> _Given text_:
-------------------------

Re: schema agnostic functions in language sql - Mailing list pgsql-general

From Tom Lane
Subject Re: schema agnostic functions in language sql
Date
Msg-id 17840.1589586084@sss.pgh.pa.us
Whole thread Raw
In response to Re: schema agnostic functions in language sql  ("David G. Johnston" <david.g.johnston@gmail.com>)
Responses Re: schema agnostic functions in language sql  (Rob Sargent <robjsargent@gmail.com>)
List pgsql-general
"David G. Johnston" <david.g.johnston@gmail.com> writes:
> Yes, SQL and pl/pgsql have very different behaviors when it comes to
> compilation and execution.  In particular SQL performs parsing earlier
> (during creation - just like it does for views) and links the textual query
> to its parse result earlier.  For pl/pgsql none of that happens until the
> function is called.  Because of this pl/pgsql allows for ambiguous sql text
> to exist and be concretely resolved during execution while SQL does not.

-------------------------

> _To do_:
1/ Reproduce part of the mailing list post word for word, beginning at the words "Re: schema agnostic functions in language sql - Mailing" and ending after the words "sql  (Rob Sargent <robjsargent@gmail.com>)".
2/ Condense the paragraph of the mailing list post that begins "Yes, SQL and pl/pgsql have very different behaviors" into a shorter version that keeps its main facts.
The records after this post are not needed for anything here.

-------------------------

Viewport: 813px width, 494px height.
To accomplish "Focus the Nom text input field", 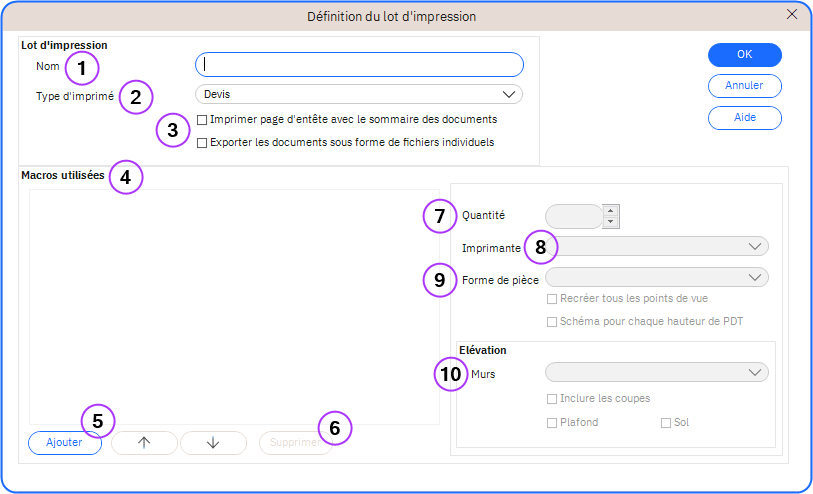I will click(x=359, y=65).
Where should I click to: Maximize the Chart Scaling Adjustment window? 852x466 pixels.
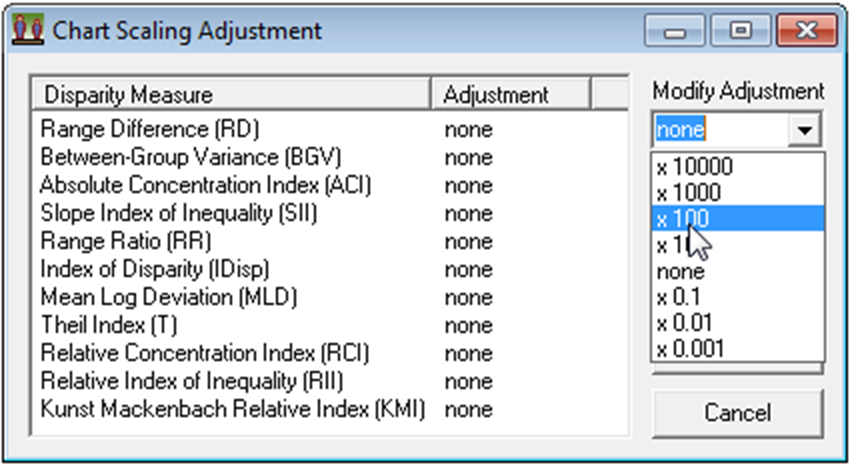[x=741, y=30]
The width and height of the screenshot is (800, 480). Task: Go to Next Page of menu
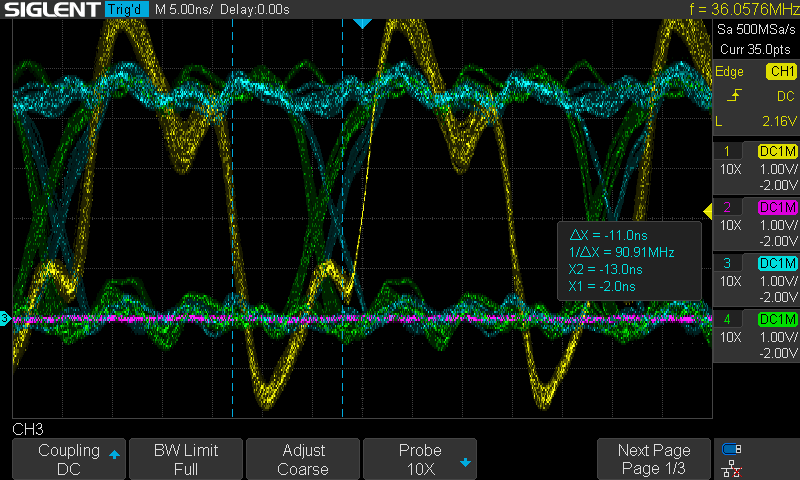pos(653,460)
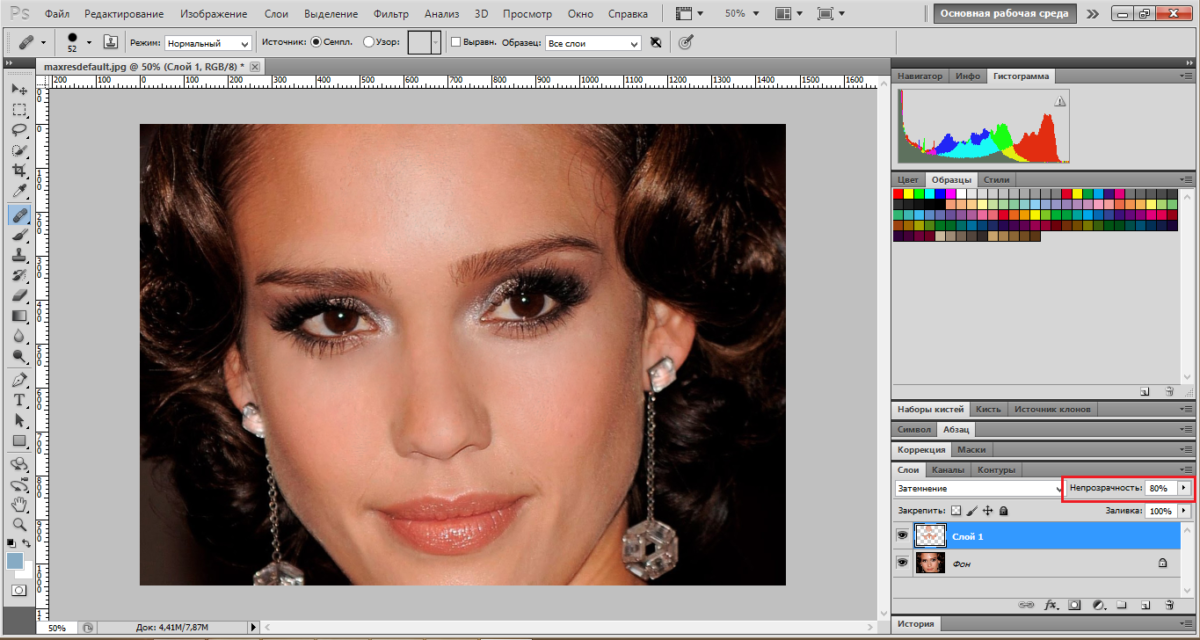Enable the Выравн. checkbox
Viewport: 1200px width, 640px height.
(456, 43)
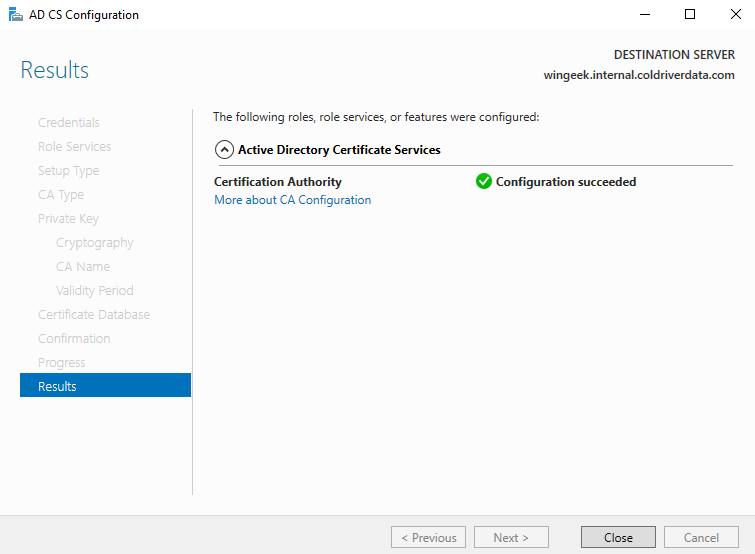Select the Validity Period sub-step
755x554 pixels.
94,291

-------------------------

> _Responses_:
1/
Re: schema agnostic functions in language sql - Mailing list pgsql-general

From Tom Lane
Subject Re: schema agnostic functions in language sql
Date
Msg-id 17840.1589586084@sss.pgh.pa.us
Whole thread Raw
In response to Re: schema agnostic functions in language sql  ("David G. Johnston" <david.g.johnston@gmail.com>)
Responses Re: schema agnostic functions in language sql  (Rob Sargent <robjsargent@gmail.com>)

2/ SQL and pl/pgsql differ sharply in how they compile and execute. SQL parses a function early, at creation, as it does for views, and links the query text to its parse result at that point. pl/pgsql does none of this until the function is called. This lets pl/pgsql contain ambiguous SQL text that is resolved during execution, while SQL does not allow it.